▶ [Work to be completed]: Rewrite the listing below with "pixel" replaced by "point" throughout, keeping every other word the same, and leave out the pictures.

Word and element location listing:
____________

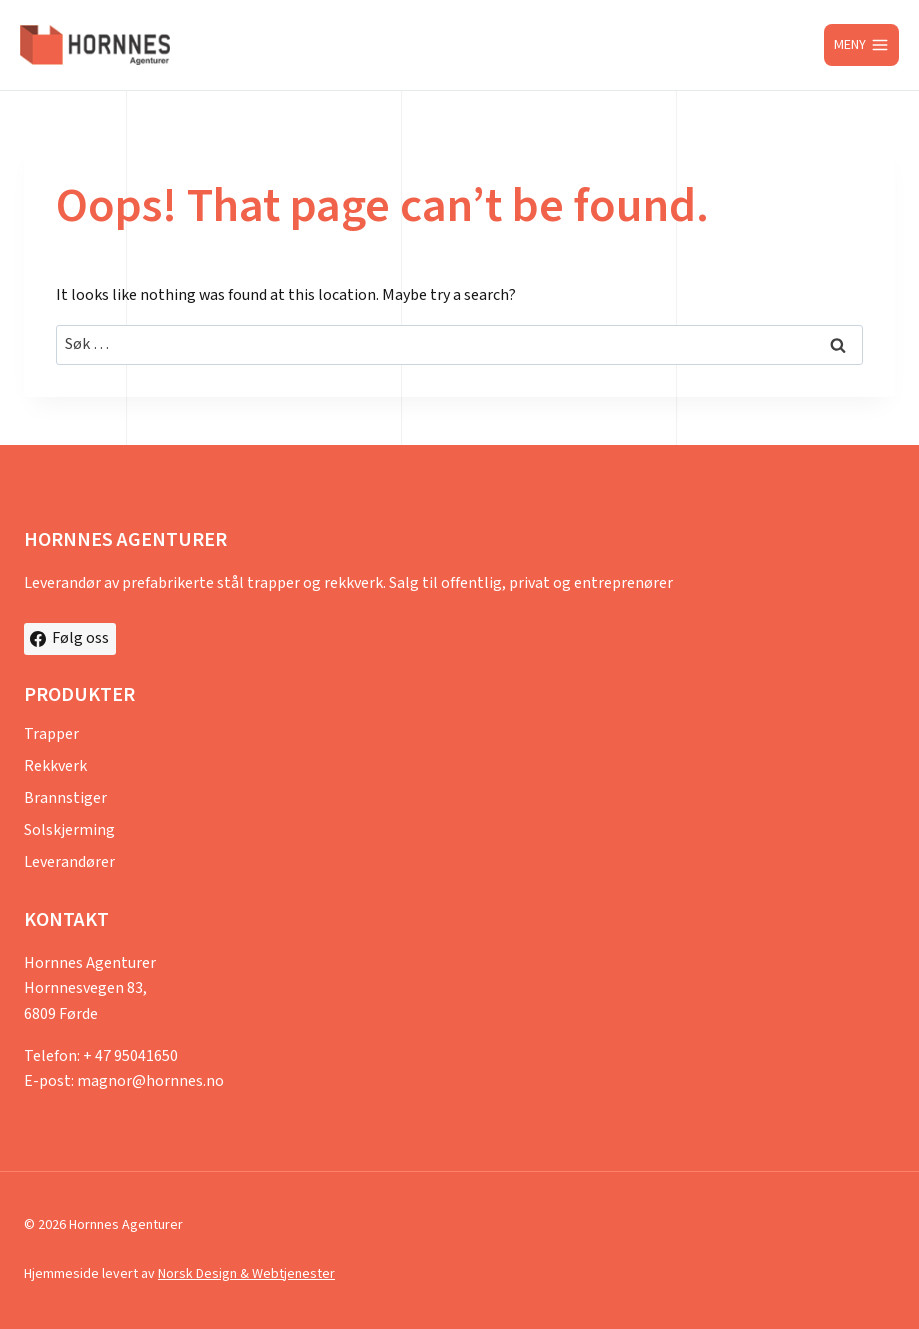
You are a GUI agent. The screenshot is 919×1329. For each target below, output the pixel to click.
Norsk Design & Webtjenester (246, 1274)
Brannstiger (65, 798)
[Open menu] (861, 45)
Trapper (51, 734)
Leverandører (69, 862)
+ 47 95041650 (130, 1056)
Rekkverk (55, 766)
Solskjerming (69, 830)
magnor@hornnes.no (150, 1081)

____________

▶ [Expected answer]:
You are a GUI agent. The screenshot is 919×1329. For each target below, output the point to click.
Norsk Design & Webtjenester (246, 1274)
Brannstiger (65, 798)
[Open menu] (861, 45)
Trapper (51, 734)
Leverandører (69, 862)
+ 47 95041650 (130, 1056)
Rekkverk (55, 766)
Solskjerming (69, 830)
magnor@hornnes.no (150, 1081)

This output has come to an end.